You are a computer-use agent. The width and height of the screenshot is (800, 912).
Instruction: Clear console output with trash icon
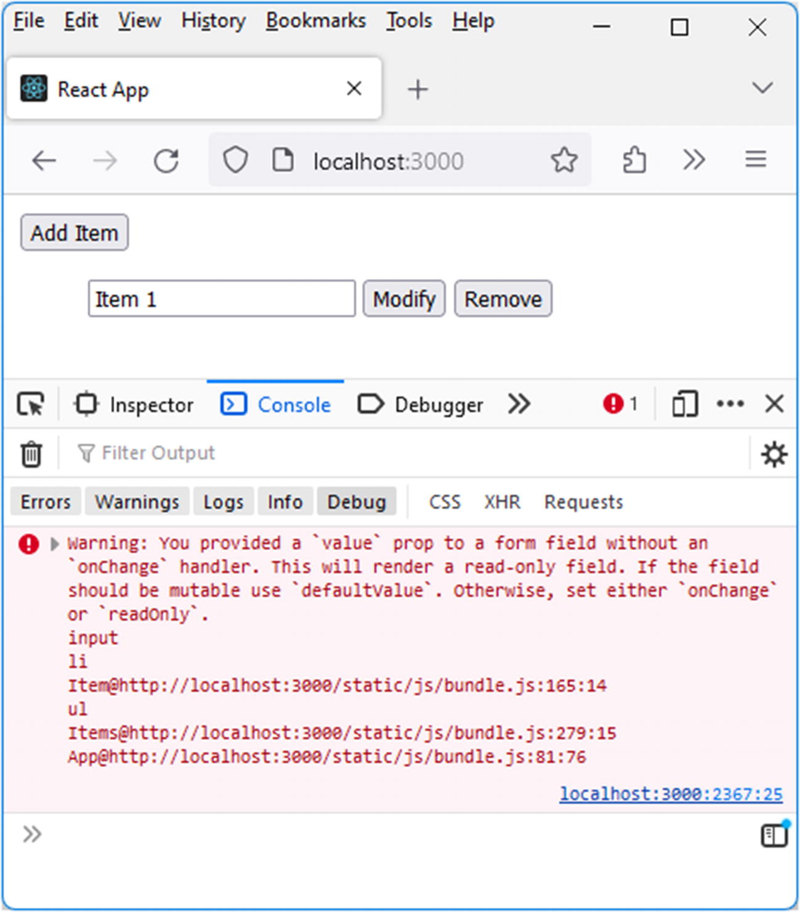pos(31,454)

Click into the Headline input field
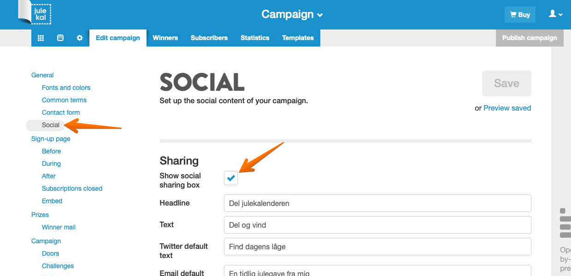tap(377, 203)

□ □ □

Stelle jede Zeile der Liste oben als Markdown-Tabelle mit den Spalten „Nummer“ und „Listenzeile“ dar und lass dabei Leerzeilen aus. Die Bilder gehören nicht in die Antwort.

Lösung:
| Nummer | Listenzeile |
|---|---|
| 1 | You are a computer-use agent. The width and height of the screenshot is (800, 912). |
| 2 | Instruction: Clear console output with trash icon |
| 3 | pos(31,454) |
| 4 | Click into the Headline input field |
| 5 | tap(377, 203) |